Dati di Attività del Centro di Senologia di Careggi

Nella Breast Unit di Careggi nel 2015 sono stati accolti circa 930 nuovi pazienti con diagnosi di carcinoma mammario: si tratta ovviamente, in maggioranza di donne, sebbene la patologia mammaria interessi, con frequenza decisamente inferiore, anche il sesso maschile.

In particolare, nel 2015 sono stati effettuati circa 1.500 interventi chirurgici, di cui 1.150 per tumore maligno, questa attività è svolta da chirurghi senologi dedicati esclusivamente alla chirurgia della mammella e da chirurghi plastici specializzati in ricostruzioni di tipo complesso. Le prestazioni di diagnostica senologica sono state circa 25.000 fra mammografie, ecografie e risonanze magnetiche della mammella.
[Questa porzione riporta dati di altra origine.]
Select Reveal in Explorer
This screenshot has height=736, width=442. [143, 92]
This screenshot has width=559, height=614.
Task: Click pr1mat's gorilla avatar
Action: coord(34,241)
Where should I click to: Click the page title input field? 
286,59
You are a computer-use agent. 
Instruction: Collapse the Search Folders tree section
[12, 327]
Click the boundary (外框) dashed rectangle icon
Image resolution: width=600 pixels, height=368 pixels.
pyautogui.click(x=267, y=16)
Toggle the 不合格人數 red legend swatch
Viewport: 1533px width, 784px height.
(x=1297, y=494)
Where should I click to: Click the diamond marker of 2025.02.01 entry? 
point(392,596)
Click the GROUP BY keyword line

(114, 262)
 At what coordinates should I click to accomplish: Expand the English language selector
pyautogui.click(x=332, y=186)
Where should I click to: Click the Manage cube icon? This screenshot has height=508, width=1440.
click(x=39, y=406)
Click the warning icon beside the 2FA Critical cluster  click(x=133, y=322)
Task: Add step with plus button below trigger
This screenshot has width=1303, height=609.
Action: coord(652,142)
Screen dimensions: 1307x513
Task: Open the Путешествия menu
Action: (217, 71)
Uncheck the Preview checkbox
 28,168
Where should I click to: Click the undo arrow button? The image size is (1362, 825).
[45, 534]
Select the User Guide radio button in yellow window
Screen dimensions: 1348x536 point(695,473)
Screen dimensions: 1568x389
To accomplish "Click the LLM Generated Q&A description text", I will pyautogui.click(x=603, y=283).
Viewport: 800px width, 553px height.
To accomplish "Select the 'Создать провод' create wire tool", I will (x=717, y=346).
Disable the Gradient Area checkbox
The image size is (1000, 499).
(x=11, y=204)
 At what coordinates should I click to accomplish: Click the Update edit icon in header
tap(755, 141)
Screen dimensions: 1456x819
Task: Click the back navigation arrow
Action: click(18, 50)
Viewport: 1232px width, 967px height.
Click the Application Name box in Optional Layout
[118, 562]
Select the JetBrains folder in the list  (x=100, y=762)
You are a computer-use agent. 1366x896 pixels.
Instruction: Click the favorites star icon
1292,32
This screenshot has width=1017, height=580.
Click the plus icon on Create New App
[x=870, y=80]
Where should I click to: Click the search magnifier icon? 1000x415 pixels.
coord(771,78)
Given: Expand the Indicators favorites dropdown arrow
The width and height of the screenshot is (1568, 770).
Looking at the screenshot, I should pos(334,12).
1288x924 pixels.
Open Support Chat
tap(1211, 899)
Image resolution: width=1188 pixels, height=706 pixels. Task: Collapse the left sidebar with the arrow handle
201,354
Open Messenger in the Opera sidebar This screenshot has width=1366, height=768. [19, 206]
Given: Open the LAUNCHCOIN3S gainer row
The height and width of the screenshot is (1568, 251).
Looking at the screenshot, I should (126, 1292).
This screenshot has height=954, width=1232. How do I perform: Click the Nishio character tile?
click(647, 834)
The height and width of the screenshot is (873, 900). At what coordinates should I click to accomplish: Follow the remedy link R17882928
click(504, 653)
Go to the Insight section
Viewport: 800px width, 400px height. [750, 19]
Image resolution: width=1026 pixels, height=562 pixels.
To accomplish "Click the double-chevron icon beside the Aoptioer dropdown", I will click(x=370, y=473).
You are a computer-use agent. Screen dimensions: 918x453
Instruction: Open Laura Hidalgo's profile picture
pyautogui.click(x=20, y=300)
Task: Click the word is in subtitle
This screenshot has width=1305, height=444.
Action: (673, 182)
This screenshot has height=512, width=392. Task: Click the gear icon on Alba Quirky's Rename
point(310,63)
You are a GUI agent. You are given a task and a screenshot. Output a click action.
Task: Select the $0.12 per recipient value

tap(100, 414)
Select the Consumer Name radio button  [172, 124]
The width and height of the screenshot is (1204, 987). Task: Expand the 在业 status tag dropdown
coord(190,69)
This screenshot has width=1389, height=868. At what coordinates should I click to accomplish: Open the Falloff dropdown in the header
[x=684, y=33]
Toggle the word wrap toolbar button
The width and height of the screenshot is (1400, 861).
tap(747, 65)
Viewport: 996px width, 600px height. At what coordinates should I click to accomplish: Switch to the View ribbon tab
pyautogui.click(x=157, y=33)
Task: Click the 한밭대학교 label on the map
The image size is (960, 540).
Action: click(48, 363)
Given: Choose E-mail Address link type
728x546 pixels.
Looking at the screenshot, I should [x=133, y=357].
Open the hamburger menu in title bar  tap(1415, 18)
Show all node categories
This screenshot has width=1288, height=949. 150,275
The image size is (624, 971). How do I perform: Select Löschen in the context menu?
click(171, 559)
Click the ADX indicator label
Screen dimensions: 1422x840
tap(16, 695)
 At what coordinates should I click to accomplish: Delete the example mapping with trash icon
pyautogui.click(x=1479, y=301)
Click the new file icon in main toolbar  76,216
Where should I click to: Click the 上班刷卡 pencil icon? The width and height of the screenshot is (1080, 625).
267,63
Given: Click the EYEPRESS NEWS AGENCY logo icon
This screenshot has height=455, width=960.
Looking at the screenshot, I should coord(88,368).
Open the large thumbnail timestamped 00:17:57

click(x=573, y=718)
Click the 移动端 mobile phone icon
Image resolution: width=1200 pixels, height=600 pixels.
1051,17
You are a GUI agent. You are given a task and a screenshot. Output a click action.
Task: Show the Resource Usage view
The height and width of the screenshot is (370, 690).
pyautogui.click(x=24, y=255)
Il Centro Oncologico di Riferimento Dipartimentale (CORD) rappresenta, insieme alla Diagnostica Senologica, la sede di primo accesso alla Breast Unit di Careggi: nel 2015 al CORD sono state effettuate circa 1.100 prime visite chirurgiche, e circa 2.000 visite post-chirurgiche. Sempre nel 2015, sono stati seguiti presso i Day Hospital Chemioterapici circa 600 pazienti con tumore della mammella, per un numero di trattamenti chemioterapici superiore a 8.000, mentre le sedute di radioterapia, sempre in pazienti con tumore della mammella, sono state circa 7.000.

Tutti i casi di tumore maligno sono discussi settimanalmente in riunioni multidisciplinari, alla presenza di radiologi senologi, chirurghi senologi e plastici, anatomo-patologi, oncologi e radioterapisti, con l’obiettivo di definire e condividere il percorso diagnostico-terapeutico e la presa in carico della paziente nelle varie fasi del percorso.